The 2019 outlook for the creditworthiness of English housing associations (HAs) is stable, which reflects the more supportive policy environment and HAs' effective management and strong governance, Moody's Public Sector Europe said in a report today.
The report, "Housing Associations -- England, 2019 Outlook", is available on www.moodys.com. Moody's subscribers can access the report using the link at the end of this press release. The research is an update to the markets and does not constitute a rating action.
"The credit profiles of English housing associations will be supported in 2019 by the more stable policy environment and housing associations' effective management, which has mitigated much of the impact of adverse government policies, maintaining margins and strong liquidity coverage," said Edward Demetry, a Moody's Analyst and co-author of the report. "Housing associations face challenges, however, with increasing leverage and potential headwinds from the softer housing market and uncertainty around Brexit."

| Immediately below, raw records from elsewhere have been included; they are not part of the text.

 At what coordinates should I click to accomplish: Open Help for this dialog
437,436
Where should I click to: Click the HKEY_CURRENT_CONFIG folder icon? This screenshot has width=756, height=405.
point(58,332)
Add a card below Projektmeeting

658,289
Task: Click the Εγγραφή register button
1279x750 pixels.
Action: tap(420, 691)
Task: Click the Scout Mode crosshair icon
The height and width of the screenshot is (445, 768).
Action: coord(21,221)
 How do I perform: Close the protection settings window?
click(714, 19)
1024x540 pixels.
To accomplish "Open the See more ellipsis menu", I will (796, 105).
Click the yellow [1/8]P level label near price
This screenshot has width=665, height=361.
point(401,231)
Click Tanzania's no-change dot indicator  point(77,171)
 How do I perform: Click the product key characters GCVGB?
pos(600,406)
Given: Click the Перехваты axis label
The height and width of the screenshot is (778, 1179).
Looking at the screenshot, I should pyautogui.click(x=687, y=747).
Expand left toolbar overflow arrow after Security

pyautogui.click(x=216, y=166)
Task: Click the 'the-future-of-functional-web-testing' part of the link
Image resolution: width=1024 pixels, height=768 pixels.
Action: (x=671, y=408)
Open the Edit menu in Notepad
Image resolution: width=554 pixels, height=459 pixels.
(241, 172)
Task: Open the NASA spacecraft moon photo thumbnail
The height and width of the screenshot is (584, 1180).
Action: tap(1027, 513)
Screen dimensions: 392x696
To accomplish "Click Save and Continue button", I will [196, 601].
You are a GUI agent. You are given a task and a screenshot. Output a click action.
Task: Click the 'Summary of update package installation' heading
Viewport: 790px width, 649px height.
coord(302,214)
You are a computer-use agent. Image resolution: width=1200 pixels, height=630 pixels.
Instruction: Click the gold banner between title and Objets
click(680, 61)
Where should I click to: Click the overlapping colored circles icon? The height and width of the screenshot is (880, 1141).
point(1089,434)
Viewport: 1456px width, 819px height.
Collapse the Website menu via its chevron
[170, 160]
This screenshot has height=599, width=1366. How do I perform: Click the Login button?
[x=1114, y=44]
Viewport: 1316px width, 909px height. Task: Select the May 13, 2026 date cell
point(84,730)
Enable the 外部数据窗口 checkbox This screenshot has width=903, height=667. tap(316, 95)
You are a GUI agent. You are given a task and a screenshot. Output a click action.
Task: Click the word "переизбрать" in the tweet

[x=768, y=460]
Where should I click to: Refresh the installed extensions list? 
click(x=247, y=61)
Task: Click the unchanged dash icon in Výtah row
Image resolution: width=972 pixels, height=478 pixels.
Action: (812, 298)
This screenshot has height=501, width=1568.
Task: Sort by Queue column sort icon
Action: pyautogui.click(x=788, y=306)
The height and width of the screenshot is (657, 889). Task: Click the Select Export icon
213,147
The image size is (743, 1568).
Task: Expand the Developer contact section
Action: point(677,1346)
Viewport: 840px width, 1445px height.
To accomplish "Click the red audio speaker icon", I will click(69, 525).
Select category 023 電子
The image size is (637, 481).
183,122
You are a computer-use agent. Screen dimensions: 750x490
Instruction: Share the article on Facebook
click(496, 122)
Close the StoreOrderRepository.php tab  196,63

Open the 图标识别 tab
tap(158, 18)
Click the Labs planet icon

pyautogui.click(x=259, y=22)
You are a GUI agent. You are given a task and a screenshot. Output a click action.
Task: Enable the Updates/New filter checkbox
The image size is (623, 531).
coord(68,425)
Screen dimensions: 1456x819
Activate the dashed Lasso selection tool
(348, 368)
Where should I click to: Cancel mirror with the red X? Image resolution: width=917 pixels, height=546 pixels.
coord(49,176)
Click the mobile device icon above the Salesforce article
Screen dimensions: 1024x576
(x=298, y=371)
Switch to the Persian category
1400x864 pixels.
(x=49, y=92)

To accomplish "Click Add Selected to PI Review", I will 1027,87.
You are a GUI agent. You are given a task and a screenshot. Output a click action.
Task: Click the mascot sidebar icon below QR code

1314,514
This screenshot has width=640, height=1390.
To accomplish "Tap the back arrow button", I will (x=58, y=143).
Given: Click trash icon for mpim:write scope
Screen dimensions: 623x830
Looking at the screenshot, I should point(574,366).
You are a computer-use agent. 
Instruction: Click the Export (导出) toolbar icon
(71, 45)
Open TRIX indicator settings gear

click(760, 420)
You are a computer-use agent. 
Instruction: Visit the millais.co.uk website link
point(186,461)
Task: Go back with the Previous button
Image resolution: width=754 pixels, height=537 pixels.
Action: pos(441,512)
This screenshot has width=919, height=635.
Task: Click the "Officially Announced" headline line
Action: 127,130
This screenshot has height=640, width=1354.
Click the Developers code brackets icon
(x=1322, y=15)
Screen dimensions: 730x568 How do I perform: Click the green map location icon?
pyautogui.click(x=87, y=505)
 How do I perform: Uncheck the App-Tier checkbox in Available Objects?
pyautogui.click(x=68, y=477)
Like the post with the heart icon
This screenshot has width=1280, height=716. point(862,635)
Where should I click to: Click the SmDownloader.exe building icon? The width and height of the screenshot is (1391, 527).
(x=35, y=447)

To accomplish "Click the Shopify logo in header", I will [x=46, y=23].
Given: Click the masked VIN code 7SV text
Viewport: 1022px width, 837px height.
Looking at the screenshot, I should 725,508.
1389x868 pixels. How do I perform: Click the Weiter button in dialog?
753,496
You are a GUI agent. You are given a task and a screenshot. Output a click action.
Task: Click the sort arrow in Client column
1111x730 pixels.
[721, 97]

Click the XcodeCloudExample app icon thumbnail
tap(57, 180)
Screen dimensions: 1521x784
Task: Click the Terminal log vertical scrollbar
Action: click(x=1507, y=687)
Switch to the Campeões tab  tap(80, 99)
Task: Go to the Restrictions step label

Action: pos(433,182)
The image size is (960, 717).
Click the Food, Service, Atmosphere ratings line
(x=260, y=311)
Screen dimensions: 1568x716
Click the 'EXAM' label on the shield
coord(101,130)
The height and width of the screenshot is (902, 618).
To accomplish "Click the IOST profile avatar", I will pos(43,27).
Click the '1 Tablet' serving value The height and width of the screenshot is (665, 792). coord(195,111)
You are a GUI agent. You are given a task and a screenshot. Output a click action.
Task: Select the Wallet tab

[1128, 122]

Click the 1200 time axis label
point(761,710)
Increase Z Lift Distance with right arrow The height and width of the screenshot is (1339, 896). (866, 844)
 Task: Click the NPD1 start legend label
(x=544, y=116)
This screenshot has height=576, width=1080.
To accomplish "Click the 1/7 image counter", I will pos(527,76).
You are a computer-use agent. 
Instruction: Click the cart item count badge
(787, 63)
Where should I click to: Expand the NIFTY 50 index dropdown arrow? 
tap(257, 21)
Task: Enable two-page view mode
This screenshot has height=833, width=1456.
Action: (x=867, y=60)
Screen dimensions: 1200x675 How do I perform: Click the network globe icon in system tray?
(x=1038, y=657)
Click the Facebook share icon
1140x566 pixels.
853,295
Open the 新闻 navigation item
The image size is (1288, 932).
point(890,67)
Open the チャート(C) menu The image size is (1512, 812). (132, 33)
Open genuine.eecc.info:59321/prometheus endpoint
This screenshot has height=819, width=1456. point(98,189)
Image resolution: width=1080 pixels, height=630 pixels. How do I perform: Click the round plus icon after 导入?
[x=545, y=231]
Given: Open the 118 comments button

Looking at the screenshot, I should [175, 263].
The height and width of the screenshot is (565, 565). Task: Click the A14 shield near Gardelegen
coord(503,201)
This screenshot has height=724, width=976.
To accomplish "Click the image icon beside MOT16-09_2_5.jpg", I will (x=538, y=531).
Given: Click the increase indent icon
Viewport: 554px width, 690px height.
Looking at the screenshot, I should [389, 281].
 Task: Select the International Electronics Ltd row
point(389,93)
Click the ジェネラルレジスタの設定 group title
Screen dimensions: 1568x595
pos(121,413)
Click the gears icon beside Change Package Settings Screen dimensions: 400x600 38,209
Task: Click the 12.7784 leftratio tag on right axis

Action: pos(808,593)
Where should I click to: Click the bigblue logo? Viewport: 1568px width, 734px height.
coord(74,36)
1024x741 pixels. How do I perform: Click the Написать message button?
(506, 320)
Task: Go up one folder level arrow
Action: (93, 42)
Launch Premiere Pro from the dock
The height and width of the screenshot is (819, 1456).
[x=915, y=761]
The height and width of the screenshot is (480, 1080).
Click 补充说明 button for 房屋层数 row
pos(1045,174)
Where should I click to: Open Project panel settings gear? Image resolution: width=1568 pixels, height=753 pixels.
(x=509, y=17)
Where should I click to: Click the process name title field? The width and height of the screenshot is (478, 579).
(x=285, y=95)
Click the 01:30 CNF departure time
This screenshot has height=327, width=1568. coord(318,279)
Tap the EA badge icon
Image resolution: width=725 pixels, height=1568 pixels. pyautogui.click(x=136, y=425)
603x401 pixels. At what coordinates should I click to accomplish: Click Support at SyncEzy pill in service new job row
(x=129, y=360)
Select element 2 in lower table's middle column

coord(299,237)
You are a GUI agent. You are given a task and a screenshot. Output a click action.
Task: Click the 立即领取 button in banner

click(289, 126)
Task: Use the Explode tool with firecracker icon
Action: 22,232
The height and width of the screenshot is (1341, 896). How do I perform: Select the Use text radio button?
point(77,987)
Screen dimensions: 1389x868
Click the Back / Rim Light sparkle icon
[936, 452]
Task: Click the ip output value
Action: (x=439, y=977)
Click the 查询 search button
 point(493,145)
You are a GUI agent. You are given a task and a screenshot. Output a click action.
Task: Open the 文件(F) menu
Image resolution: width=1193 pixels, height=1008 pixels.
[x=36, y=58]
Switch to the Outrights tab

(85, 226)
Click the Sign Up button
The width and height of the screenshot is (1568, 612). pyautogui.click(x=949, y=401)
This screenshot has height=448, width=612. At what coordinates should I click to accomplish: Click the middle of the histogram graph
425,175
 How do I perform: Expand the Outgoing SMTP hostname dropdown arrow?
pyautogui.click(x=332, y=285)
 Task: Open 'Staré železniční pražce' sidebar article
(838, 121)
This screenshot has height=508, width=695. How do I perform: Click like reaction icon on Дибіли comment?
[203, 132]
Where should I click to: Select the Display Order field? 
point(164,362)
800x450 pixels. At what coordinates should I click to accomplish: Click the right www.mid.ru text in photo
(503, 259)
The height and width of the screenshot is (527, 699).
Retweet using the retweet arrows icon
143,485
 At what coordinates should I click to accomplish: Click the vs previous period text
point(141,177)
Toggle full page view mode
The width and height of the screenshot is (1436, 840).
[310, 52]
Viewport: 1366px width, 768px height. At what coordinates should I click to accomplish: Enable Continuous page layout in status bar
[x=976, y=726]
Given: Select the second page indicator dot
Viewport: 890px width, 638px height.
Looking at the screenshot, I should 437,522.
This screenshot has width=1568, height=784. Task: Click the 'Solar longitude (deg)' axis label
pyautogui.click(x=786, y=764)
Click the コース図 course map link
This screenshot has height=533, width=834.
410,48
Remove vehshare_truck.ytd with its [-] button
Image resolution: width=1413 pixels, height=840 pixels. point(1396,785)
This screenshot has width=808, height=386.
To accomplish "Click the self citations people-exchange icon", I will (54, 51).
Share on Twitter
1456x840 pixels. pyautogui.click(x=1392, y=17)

The 1% annual social housing rent cut is entering its final year, with return to rent growth of CPI +1% forecast from FY2021. Recent supportive government announcements have highlighted the sector's importance in delivering housing. In September, the UK government announced an additional GBP2 billion in grant funding up to 2028-29, on top of the existing GBP9 billion already pledged. While utilisation of grants is still lower than historic levels, increased grant availability is credit positive and could lead to the sector reducing its forecast debt or reducing its use of market sales to fund development.
Effective management has slowed housing associations' cost growth, mitigating much of the impact from the reduced rents. Although they are declining, margins remain strong and are projected to stabilise following the return to rent growth in FY2021.
Housing associations plan to increase development compared to last year, with market sales increasing and expected to make up 45% of planned development between FY2019-FY2020.
HA business plans forecast continued growth in aggregate debt - which reaches GBP44.3 billion at FYE2020 - to fund expansive growth. However, revenues are expected to grow at a faster rate, reducing the debt burden.
Increased borrowing will raise interest payments and revenues will remain under pressure from the rent cut next year, tightening social housing letting interest cover.